Sus palabras sonaron como una orden, abrió su cartera y de allí sacó un sobre.

-Aquí hay una foto de mi marido y algo de dinero. Es todo lo que tengo por ahora, pero prometo conseguirle más. Detrás de la foto escribí la dirección de nuestro apartamento. En cuanto sepa algo quiero que me lo informe.

-Deje todo en mis manos.

Pereyra buscó al mozo con la mirada. Marta ya se había levantado de la mesa y caminaba hacia la salida. Ahora él debía pagar los dos cafés. Eso no estaba en sus planes. Esperó a que ella saliera del bar para abrir el sobre: en una foto en blanco y negro, un sujeto de unos cuarenta años con cara de pocos amigos: el marido infiel. Y lo más importante, los billetes. Los contó, y con sorpresa descubrió que había más de lo que él hubiese pedido por el trabajo completo. Pero ¿cuánto se cobraba por un trabajo así? No tenía la menor idea. Hacía al menos tres años que nadie lo contrataba. Con el dinero que Marta le había dejado podía pagar la cuenta y todavía quedaba como para vivir diez o quince días sin problemas. Ni pensar en cancelarle la deuda a Susana, mucho menos pagar las expensas del edificio.
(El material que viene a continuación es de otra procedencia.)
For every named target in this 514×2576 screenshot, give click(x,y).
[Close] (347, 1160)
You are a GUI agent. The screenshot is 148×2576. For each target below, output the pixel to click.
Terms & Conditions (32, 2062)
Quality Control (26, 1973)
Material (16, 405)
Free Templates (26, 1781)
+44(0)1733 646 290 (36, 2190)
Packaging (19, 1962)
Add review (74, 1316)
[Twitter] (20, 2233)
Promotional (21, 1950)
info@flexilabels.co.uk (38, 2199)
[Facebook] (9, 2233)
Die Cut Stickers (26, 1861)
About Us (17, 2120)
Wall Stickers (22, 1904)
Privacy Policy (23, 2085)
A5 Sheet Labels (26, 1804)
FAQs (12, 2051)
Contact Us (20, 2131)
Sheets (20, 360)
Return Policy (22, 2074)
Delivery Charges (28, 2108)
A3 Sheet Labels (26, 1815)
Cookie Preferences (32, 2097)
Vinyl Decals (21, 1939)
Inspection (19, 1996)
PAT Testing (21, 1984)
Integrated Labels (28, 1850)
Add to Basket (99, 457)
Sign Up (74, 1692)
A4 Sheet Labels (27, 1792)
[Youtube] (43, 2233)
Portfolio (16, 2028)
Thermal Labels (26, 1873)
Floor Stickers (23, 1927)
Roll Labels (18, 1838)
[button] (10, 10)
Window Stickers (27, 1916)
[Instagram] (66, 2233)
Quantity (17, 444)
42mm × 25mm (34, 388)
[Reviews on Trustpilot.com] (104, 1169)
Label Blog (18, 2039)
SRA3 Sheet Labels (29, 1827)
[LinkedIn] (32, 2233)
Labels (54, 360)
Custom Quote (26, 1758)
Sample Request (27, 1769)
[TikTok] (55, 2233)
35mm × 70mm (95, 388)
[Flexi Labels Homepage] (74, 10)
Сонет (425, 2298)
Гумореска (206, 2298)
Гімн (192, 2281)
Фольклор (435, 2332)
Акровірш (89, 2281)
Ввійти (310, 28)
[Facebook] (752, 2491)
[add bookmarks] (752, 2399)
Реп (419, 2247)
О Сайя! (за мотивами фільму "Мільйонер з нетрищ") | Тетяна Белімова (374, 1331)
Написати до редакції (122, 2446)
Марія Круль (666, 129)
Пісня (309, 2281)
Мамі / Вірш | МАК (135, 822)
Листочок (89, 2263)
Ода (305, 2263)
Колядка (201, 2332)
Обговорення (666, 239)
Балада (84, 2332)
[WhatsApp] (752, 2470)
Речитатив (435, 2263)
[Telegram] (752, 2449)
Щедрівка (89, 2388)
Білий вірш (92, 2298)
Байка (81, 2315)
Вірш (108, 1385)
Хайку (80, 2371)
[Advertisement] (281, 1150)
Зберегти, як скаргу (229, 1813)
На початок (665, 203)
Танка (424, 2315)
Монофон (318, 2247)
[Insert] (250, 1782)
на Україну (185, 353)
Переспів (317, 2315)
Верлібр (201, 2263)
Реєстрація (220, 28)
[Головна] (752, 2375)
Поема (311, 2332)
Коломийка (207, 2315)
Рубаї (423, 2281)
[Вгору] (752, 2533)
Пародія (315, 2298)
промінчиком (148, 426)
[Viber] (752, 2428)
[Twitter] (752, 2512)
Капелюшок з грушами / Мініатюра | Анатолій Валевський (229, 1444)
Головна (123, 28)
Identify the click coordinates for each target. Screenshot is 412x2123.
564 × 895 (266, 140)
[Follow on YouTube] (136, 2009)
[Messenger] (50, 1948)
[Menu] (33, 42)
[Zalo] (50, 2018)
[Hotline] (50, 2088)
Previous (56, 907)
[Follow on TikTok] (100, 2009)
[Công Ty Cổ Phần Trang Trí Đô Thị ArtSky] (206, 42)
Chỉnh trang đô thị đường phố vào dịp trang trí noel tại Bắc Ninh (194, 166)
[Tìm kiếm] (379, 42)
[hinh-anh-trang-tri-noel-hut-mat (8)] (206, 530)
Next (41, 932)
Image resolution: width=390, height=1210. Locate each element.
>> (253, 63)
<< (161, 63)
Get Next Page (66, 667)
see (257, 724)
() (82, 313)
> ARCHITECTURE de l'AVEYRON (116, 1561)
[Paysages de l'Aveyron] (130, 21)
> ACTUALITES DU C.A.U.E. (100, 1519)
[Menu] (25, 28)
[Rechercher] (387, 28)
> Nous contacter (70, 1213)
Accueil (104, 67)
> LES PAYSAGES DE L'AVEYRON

Mozo, gritó Pereyra, ya sin los buenos modales que había tenido frente a la mujer. Y pidió una buena milanesa napolitana y un vaso grande de vino tinto de la casa.

 

Cuando regresó al edificio, el lugar donde vivía y tenía instalada su oficina, la camioneta del ejército ya no estaba. Pereyra alzó la mirada para ver el cielo recortado entre las moles grises de hormigón y los cables eléctricos que cruzaban la calle para saber si ya eran más de las cinco de la tarde. Pero no estaba seguro, y no quería encontrarse con Susana; tenía miedo de tentarse y de compartir con ella algo del dinero que acababa de recibir. Así que siguió de largo, sin saber a dónde ir, hasta que, varias cuadras más adelante, entró en un local angosto que llegaba casi hasta el pulmón de manzana, dónde los clientes perdían la tarde entre pilas de libros y penumbras de papel. Se acercó a una repisa de ofertas y abrió lo primero que encontró. Un libro de poemas; leyó los tres primeros versos y volvió a cerrarlo. Basura, pensó Pereyra. A partir de ahora debía montar guardia donde vivía el sujeto de la foto, y seguirlo a todos lados. Abrió otro libro, cocina francesa. Más basura. No podía ser tan difícil el asunto, mucho no necesitaba hacer: una foto con la amante al subir al auto, otra al besarse, una más al entrar en algún hotel alojamiento. Abrió una novela, era de un chileno, el protagonista era un detective salvaje; Pereyra se preguntó quién compraba esa clase de libros. De pronto un empleado del local, un mocoso que no debía tener dieciocho años, se le acercó. En voz baja le dijo.

-Disculpe, señor, pero me parece que lo que anda buscando está por allá atrás.

Con la mirada el muchacho le mostraba un sector apartado de la librería, que se iniciaba detrás de unas cortinas de colores y de los más ordinarias, hechas de tiras de plástico que colgaban del techo; ahí se exhibían, con cierta discreción, distintas revistas y videos VHS pornográficos. Pereyra miró al pibe a los ojos, iba a hacerse el ofendido, pero aceptó la invitación. No porque fuera a gastar unos pesos en esas cosas, sino para ver si encontraba a Roberto. El tipo solía pasar el tiempo ahí, buscando material nuevo para su negocio, y Pereyra necesitaba hablar con él.